WHAT IS REQUIRED => Copy out every line of the listing below without changing a word, and leave out the pictures.
=-=-=
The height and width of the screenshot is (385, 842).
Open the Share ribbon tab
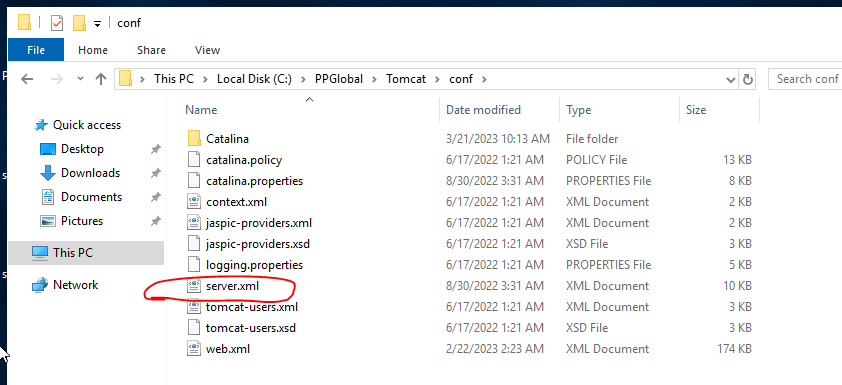pyautogui.click(x=151, y=50)
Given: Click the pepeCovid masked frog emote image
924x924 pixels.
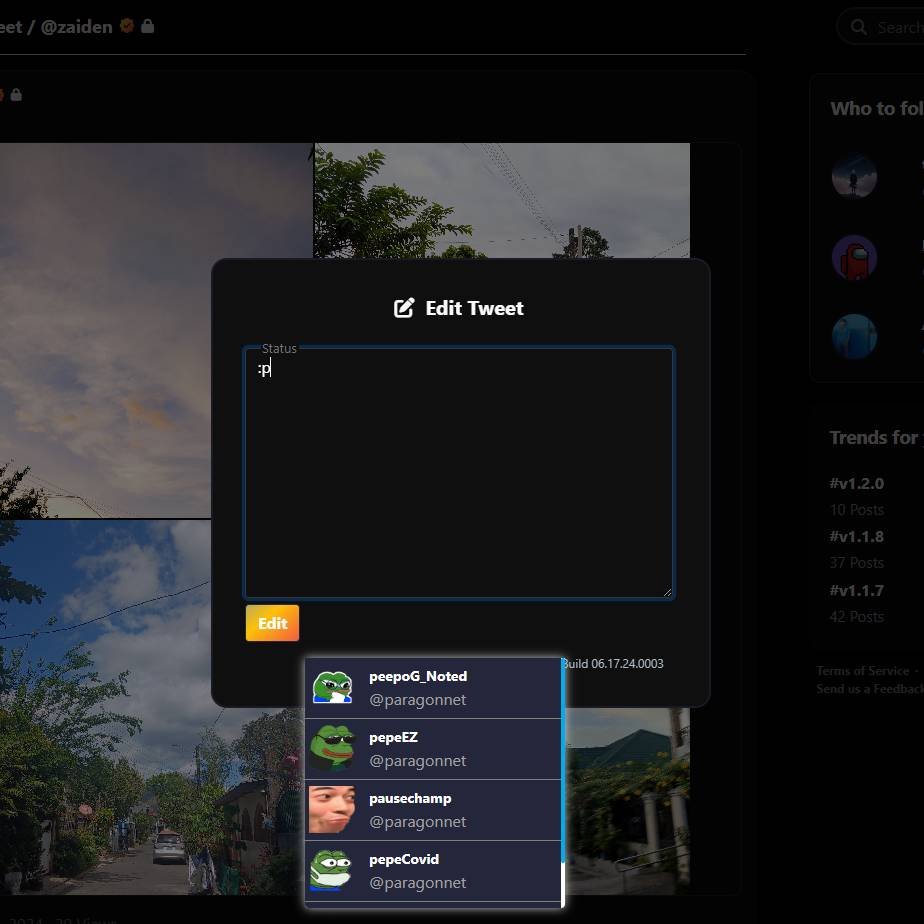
=-=-=
REPLY =>
The height and width of the screenshot is (385, 842).
Open the Share ribbon tab
pyautogui.click(x=151, y=50)
Given: Click the pepeCovid masked frog emote image
924x924 pixels.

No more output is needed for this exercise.